One option would be to delay reports for a time.Duration value. This would let teams upgrade dependencies and Go versions before seeing failures.

I'm proposing that the govulncheck command accepts a -stability-days N flag where N is a value parsable by time.ParseDuration. The check could read a vulnerabilities published field in the OSV format and use the machines local time for comparison.

Prior art: https://docs.renovatebot.com/configuration-options/#stabilitydays

adamdecaf commented 2 years ago

I opened https://go-review.googlesource.com/c/vuln/+/442497 to see how this would look in the code. I'm open to a different name if the flag is accepted.

zpavlinovic commented 2 years ago

Thanks for reporting this, we are currently looking into this. One question, is this problem mostly tied to std vulnerabilities or do you expect similar issues with third party modules as well?

adamdecaf commented 2 years ago

Initially we saw this with stdlib vulnerabilities, but it would be a similar request to delay when popular libraries are used. At my day job we have enough repositories and commonly used libraries that it can take a couple days to upgrade even if everyone has it as a high priority.

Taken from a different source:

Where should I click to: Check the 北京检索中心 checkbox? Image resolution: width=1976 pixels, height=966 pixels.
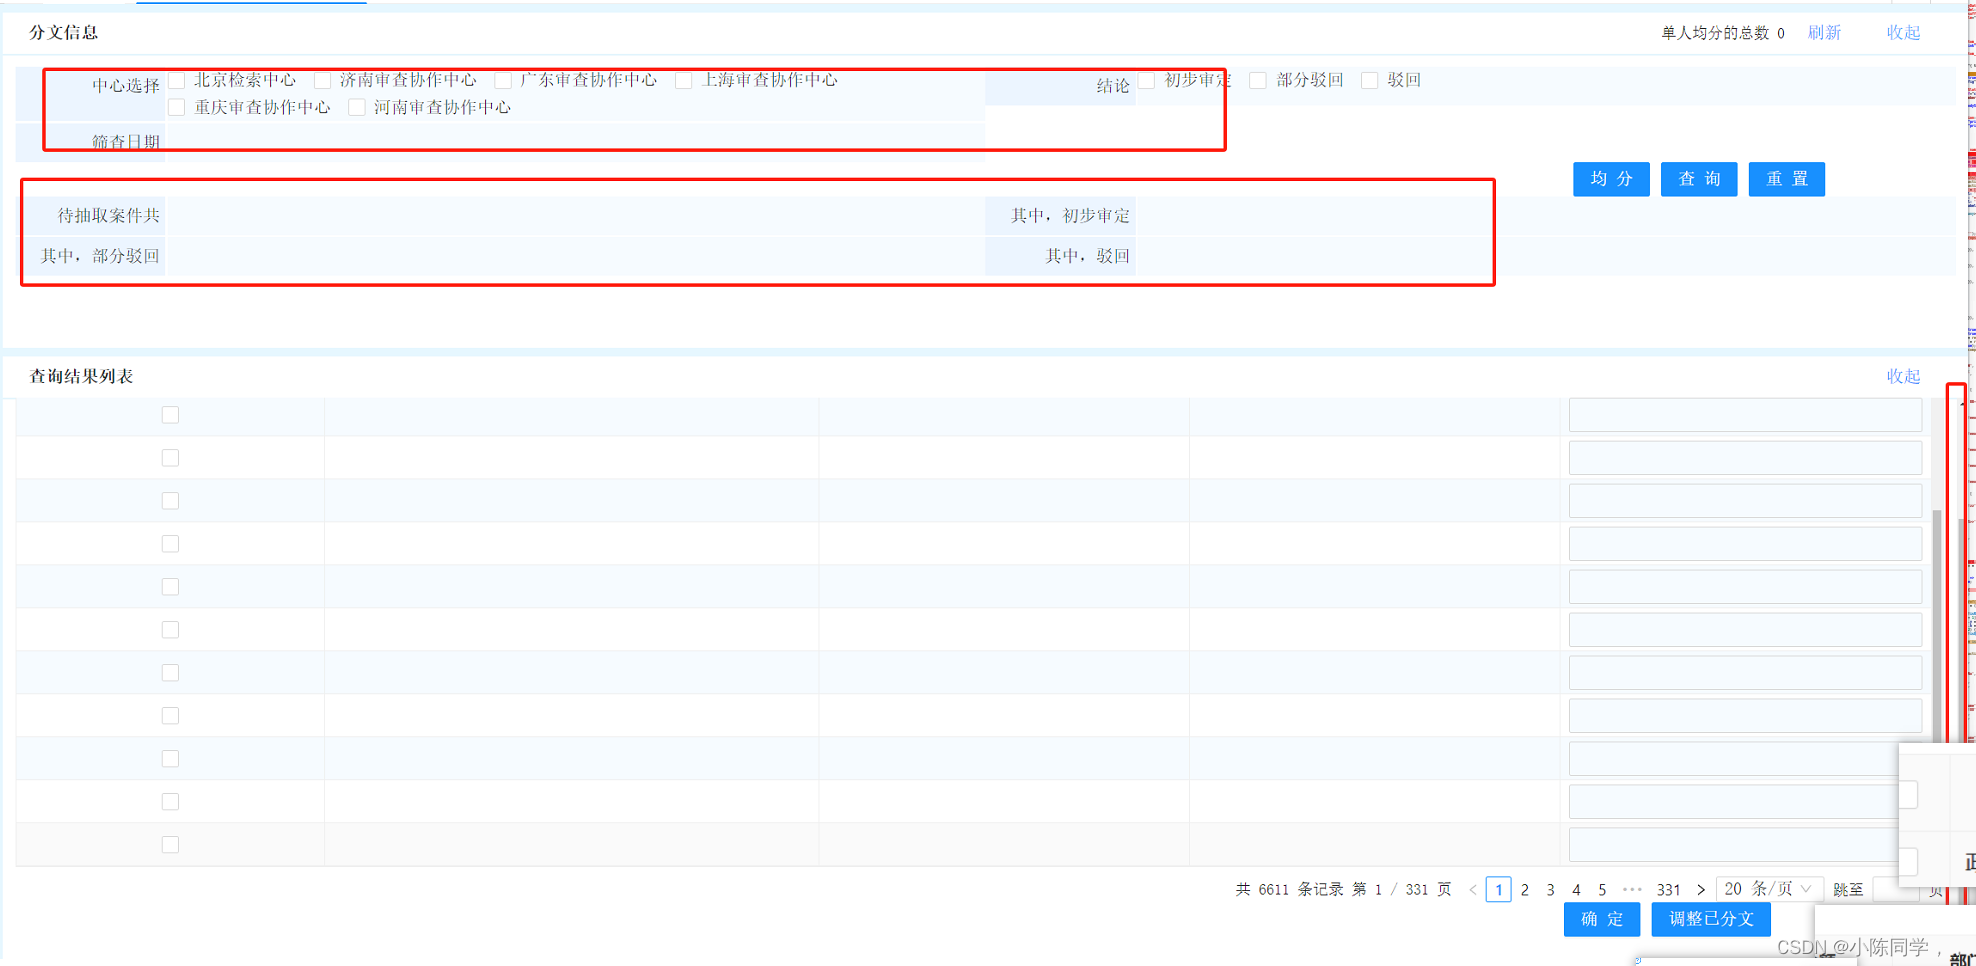[x=177, y=80]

zpavlinovic commented 2 years ago

The solution for this issue falls under an umbrella of suppression mechanisms for govulncheck. We also thank for raising this issue and implementing a fix, but we believe that a more general suppression option is a better fit for this problem than adding a rather specific flag. We are actively exploring options in this space, but we don't have a timeline or decision yet.

One way to solve this problem is to analyze JSON output and then filter vulnerabilities. OSV entries have the necessary information for this. As a matter of fact, we are actively developing new JSON output that would simplify this.

adamdecaf commented 1 year ago

Is this proposal still something which could be added to govulncheck? On minor releases of Go many CI systems run into immediate errors (detecting valid CVE's) but are unable to resolve them until meta-infra is updated. Right now a PR to actions/setup-go is blocking successful builds for many projects, but offering a delay would let the meta-infra be updated.

gaby commented 1 year ago

We are currently being affected by this, all our CI pipelines are failing because govulncheck, golang releases, actions/go, actions/setup-go are not synched.

Rel: https://github.com/actions/setup-go/issues/405

marcosrmendezthd commented 1 year ago

an option to consider is providing a way to limit the vulnerabilities to releases, not prereleases.

ldemailly commented 1 year ago

1.20.7 was released, it's just it takes a couple of days for image and action providers to update, meanwhile normal CI/PR/MR start failing with no recourse (than disabling govulncheck)

zpavlinovic commented 1 year ago

We are currently being affected by this, all our CI pipelines are failing because govulncheck, golang releases, actions/go, actions/setup-go are not synched.

Rel: actions/setup-go#405

I am not sure what is the concrete issue in your case, but did you take a look at govulncheck-action? You can specify which Go version to use (with another option on the way).

zpavlinovic commented 1 year ago

While a general suppression mechanism would be ideal, it seems that most of the issues described here would go away with suppression for Go vulnerabilities. Is that fair to say?

If so, could an acceptable solution be part of govulncheck-action?

marcosrmendezthd commented 1 year ago

we had the same issue, so we updated our pipelines to find the latest (acceptable) go release version and pass that to actions/setup-go.

adamdecaf commented 1 year ago

We addressed the problem of recently released stdlib updates (from new Go releases) causing builds to fail by using setup-go with go-version: stable and installing govulncheck in each CI build. This ensures the project and govulncheck are on the same Go release (which can be the new or old based on cache) and avoids this error. stable checks for the latest Go release anyway.

zpavlinovic commented 1 year ago

Thanks for the prompt answers.

If it means anything, govulncheck-action should also install govulncheck on each CI build and it can be passed the Go version of choice.